MITIDIERO JR., M.A. (2008), "Quando a Igreja se fez Verbo: O surgimento da Teologia da Libertação", pp. 17. 33, Cap. II da Tese. In: A ação territorial de uma igreja radical: teologia da libertação, luta pela terra e atuação da comissão pastoral da terra no Estado da Paraíba. Tese (Doutorado) - Programa de Pós Graduação em Geografia Humana - Faculdade de Filosofia, Letras e Ciências Humanas da Universidade de São Paulo – SP: USP.
Destaca-se ainda: GUTIÉRREZ, G. (1981), A força histórica dos pobres. Petrópolis: Vozes.
(Ia) - A leitura do Evangelho passou a conter elementos que serviam para a ruptura com a ordem social vigente. Um exemplo singular nessa releitura da Bíblia, impulsionada pela Teologia da Libertação, está no sentido da eucaristia. A partilha do pão e do vinho era tida como o momento máximo da liturgia católica e como um símbolo de adoração para os cristãos, mas o verdadeiro significado da eucaristia não é a simbologia, mas a partilha e a solidariedade no mundo real. A partilha não é algo que se venera, mas um evento que se pratica. Segundo a Teologia da Libertação, a comunhão proposta pelo Evangelho se conquista nas práticas sociais e territoriais contemporâneas. Esse projeto vai muito além da conversão pessoal/individual à luta e às práticas libertadoras, ele dá ênfase na conversão social, coletiva, comunitária e multidimensional da sociabilidade humana.

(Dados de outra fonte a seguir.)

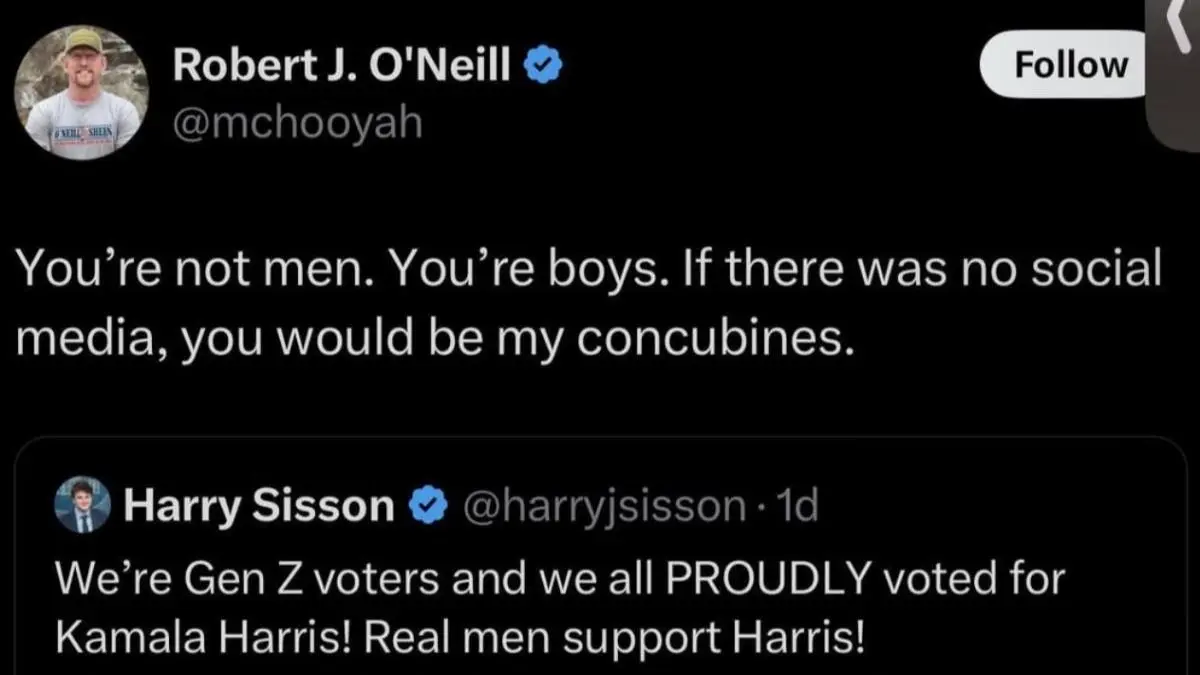This screenshot has width=1200, height=675.
Task: Click Harry Sisson's blue verified checkmark
Action: 429,508
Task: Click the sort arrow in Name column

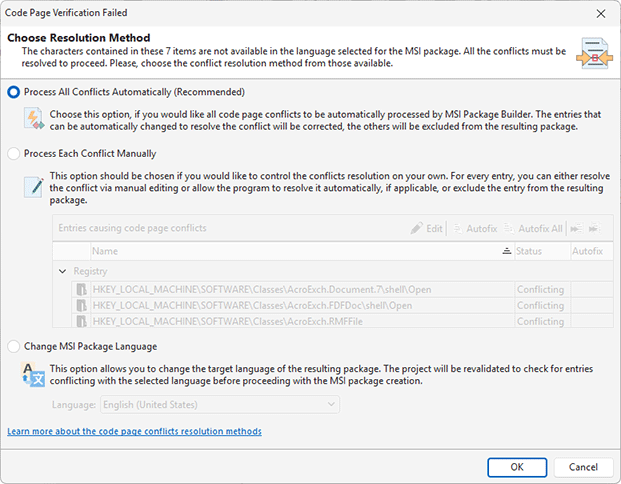Action: tap(506, 252)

MITIDIERO JR., M.A. (2008), "Quando a Igreja se fez Verbo: O surgimento da Teologia da Libertação", pp. 25. 39, Cap. II da Tese. In: Ibidem.

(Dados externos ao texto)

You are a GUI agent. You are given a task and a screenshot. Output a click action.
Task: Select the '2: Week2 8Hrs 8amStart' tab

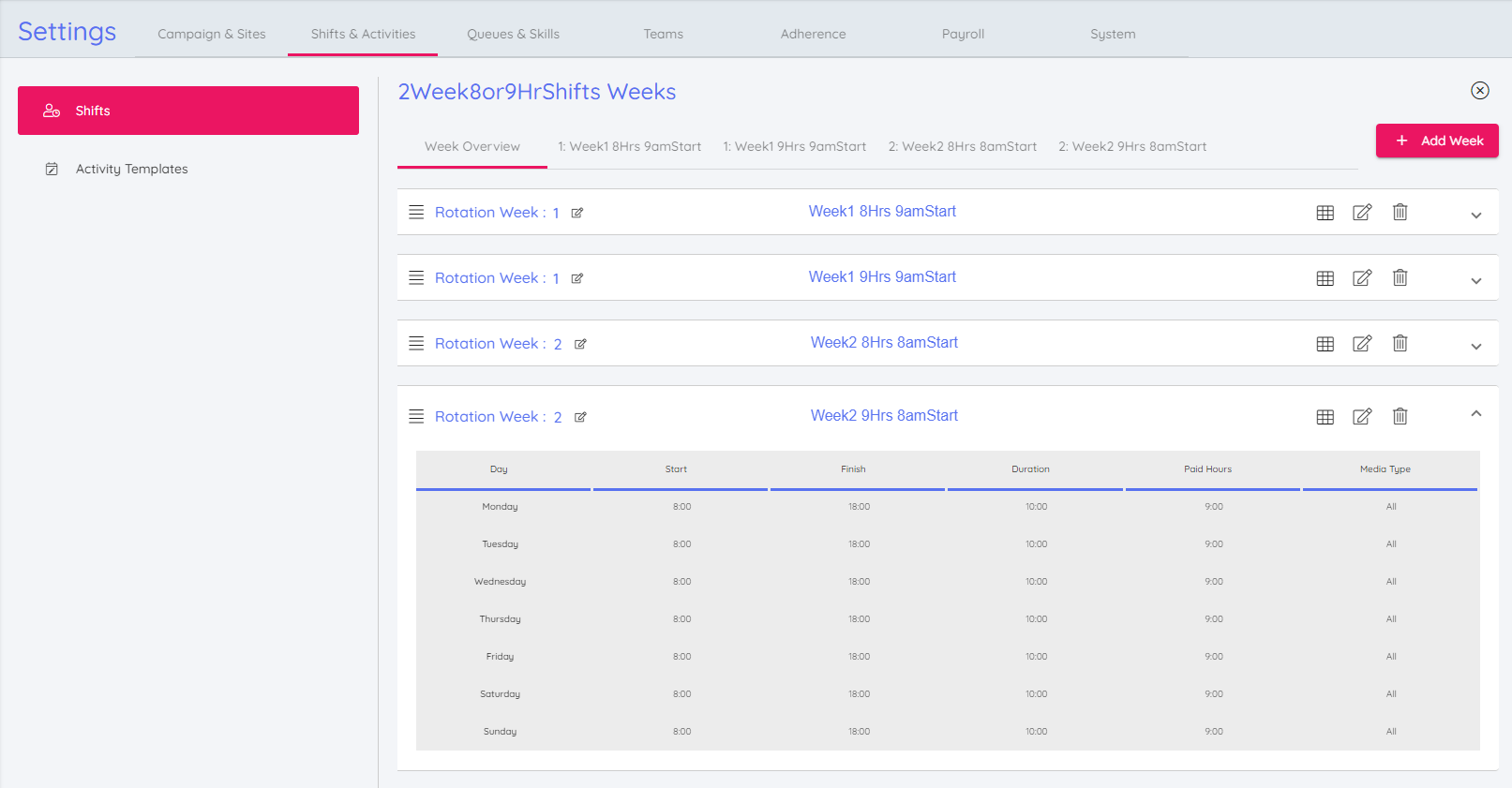[962, 147]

(Ib) - Assim, "a práxis da Teologia da Libertação é a teologia em ato", não basta o cristão pertencer à Igreja e nela cumprir os rituais místicos e doutrinários que em pouco referenciam a realidade presente, a práxis é, sobretudo, a ação política diante das estruturais sociais e territoriais, referendada por uma opção de fé e de amor ao próximo.
(Ic) - A situação atual da Teologia da Libertação é muito menos empolgante que toda a ebulição esperançosa de ideias e propostas que marcou o período de seu surgimento, embora nada tenha a ver com uma possível fragilidade teológica dessa hermenêutica da fé.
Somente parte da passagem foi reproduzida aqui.